- **Directions**: Please gather every line of the entries below that contains the word "avatar", and copy each of those lines in full.

* begin Data shown *

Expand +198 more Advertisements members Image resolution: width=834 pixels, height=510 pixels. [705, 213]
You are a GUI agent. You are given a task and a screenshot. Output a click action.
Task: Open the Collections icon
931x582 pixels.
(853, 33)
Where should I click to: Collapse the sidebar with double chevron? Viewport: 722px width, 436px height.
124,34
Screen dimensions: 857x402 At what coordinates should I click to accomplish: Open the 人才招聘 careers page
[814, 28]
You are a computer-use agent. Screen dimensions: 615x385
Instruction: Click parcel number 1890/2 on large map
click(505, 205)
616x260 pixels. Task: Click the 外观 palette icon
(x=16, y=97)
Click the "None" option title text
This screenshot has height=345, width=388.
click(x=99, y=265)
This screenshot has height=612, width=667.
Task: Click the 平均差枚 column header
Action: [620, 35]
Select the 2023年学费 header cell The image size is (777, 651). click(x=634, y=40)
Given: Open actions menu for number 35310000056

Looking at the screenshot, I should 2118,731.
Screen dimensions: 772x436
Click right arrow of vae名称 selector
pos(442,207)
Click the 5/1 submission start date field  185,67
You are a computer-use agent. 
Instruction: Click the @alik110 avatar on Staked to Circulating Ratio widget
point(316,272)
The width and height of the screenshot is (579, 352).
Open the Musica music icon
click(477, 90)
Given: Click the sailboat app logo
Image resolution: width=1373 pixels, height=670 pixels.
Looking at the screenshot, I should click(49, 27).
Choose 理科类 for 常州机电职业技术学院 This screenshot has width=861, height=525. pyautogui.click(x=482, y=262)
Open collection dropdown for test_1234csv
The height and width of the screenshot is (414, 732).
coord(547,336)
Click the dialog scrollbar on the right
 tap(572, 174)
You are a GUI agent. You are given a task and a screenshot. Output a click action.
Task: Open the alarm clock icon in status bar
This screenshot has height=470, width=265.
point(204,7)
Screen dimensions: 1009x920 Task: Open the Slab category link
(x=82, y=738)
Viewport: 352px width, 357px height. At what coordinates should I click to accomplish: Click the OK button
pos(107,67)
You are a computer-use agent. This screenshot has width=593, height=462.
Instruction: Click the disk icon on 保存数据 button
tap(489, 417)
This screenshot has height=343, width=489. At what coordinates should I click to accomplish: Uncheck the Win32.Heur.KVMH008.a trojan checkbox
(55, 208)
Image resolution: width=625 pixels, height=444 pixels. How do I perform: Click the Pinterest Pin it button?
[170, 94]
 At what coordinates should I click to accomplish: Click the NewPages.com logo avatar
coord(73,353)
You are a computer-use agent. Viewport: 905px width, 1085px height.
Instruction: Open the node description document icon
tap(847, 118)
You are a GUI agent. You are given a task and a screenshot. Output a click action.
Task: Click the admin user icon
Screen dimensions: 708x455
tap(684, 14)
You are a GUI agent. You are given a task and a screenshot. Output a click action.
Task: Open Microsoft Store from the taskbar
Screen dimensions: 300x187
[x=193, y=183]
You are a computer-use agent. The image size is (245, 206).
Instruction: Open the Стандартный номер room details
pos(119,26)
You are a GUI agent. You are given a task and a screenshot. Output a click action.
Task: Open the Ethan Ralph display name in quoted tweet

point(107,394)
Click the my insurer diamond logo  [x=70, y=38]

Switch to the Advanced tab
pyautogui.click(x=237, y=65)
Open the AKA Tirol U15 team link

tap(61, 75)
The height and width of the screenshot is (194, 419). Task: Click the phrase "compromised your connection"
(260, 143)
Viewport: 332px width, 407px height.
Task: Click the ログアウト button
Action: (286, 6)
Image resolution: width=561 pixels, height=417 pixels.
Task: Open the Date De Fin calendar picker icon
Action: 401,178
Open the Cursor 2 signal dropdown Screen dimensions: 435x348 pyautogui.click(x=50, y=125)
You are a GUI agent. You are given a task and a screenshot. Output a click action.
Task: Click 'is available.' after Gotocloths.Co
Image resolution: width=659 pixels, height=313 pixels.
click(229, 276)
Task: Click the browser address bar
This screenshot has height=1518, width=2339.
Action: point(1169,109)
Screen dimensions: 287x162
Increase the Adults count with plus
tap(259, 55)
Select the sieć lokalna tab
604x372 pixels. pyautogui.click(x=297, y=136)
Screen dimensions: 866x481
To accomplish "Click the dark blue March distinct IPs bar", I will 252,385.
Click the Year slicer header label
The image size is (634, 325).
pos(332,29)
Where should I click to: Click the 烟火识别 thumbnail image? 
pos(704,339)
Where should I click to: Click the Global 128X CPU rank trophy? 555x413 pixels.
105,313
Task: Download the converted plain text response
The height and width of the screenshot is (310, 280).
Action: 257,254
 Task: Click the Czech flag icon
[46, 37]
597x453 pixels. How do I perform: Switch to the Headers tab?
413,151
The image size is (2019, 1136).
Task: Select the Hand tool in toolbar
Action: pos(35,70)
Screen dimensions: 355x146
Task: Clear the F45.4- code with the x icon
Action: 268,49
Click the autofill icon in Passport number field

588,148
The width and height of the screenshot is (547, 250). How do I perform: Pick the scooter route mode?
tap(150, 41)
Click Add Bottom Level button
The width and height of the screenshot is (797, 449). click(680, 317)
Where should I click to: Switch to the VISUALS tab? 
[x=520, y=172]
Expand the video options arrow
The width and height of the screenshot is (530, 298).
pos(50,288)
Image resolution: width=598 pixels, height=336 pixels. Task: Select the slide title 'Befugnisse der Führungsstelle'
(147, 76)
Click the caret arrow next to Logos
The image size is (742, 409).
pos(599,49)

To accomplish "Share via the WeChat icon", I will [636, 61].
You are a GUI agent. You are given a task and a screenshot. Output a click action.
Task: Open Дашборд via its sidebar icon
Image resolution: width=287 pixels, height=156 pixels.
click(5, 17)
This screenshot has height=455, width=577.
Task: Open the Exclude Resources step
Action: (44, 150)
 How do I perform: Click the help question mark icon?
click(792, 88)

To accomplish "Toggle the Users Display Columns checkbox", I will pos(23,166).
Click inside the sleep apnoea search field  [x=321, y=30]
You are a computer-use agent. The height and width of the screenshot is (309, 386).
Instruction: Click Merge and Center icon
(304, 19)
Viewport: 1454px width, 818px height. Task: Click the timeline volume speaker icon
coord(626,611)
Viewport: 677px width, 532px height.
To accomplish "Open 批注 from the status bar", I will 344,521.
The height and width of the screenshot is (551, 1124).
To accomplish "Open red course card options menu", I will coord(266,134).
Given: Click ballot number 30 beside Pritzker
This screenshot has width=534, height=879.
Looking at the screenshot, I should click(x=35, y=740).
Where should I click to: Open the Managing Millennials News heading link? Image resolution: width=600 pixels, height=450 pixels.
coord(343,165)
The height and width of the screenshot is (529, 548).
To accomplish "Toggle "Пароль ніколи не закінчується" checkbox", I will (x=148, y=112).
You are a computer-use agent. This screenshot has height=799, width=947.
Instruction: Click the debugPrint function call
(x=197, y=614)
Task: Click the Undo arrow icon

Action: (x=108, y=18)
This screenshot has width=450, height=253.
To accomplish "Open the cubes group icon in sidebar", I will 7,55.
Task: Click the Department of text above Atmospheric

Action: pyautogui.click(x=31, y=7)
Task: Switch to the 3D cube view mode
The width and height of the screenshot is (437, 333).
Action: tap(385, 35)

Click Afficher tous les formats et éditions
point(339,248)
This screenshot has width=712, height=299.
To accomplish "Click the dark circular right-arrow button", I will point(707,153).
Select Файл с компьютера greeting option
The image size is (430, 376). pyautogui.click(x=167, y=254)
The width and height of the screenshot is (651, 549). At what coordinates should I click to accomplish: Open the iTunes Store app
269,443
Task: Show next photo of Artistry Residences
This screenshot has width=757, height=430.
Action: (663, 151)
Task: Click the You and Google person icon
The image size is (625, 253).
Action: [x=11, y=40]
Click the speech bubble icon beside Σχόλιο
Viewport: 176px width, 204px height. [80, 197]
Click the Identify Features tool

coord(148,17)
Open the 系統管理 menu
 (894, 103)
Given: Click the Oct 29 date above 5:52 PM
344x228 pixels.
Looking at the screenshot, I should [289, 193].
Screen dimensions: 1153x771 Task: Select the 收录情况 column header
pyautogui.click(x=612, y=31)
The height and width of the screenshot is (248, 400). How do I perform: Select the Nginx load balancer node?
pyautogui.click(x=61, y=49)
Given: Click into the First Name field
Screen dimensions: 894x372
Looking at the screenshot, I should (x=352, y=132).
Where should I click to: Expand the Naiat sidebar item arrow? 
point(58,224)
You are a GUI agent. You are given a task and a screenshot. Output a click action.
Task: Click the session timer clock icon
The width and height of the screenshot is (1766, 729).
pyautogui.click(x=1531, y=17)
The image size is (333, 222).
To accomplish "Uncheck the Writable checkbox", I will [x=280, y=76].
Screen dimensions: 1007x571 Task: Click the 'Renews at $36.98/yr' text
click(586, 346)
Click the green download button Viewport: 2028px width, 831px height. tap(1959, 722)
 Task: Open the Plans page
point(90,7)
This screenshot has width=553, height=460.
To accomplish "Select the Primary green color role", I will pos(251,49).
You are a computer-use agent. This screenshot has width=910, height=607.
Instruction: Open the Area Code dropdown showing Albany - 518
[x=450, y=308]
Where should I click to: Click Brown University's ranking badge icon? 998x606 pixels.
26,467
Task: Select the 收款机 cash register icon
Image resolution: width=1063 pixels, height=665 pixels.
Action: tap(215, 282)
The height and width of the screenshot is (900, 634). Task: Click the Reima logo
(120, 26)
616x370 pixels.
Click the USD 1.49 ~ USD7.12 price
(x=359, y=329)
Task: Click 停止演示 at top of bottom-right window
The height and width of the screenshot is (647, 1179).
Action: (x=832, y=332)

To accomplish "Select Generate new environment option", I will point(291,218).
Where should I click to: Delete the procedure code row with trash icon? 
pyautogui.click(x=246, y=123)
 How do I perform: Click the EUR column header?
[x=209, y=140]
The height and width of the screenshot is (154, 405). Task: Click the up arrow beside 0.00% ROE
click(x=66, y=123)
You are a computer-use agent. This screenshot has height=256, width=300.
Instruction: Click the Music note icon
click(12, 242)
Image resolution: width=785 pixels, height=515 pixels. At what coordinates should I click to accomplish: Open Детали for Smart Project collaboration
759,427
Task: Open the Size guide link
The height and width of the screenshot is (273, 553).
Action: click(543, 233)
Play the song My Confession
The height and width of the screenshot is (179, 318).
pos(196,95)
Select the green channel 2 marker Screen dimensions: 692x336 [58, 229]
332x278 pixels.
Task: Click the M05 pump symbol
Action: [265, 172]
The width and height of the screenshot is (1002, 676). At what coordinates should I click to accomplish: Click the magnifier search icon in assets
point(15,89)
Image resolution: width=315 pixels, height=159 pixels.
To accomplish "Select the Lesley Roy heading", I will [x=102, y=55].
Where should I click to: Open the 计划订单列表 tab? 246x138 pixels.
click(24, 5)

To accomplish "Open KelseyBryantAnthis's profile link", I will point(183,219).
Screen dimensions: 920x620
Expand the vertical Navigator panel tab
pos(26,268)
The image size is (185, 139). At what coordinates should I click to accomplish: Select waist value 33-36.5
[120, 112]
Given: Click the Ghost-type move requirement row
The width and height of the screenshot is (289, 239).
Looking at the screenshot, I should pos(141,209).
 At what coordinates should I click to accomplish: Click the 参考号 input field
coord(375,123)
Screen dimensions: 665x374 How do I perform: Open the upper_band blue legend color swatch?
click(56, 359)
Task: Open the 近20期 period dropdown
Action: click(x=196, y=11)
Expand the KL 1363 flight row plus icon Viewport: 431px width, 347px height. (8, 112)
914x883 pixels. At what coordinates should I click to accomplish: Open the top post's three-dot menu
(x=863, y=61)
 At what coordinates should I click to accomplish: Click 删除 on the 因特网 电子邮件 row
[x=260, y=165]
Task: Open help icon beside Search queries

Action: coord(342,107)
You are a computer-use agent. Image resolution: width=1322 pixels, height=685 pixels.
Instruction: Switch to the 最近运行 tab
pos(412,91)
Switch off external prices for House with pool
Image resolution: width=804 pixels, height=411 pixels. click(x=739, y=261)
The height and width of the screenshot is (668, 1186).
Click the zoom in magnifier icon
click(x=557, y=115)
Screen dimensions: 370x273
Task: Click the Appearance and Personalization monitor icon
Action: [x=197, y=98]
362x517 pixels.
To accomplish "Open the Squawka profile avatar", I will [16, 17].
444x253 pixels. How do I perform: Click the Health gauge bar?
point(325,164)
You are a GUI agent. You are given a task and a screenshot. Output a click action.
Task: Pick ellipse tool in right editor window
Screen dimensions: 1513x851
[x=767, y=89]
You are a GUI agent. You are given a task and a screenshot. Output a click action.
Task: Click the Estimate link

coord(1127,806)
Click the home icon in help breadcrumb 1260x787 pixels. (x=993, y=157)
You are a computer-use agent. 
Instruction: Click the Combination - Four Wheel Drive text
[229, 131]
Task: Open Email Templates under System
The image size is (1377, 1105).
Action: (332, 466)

* end Data shown *

- **Solution for this problem**:
Instruction: Click the @alik110 avatar on Staked to Circulating Ratio widget
 At what coordinates should I click to accomplish: Click the NewPages.com logo avatar
To accomplish "Open the Squawka profile avatar", I will [16, 17].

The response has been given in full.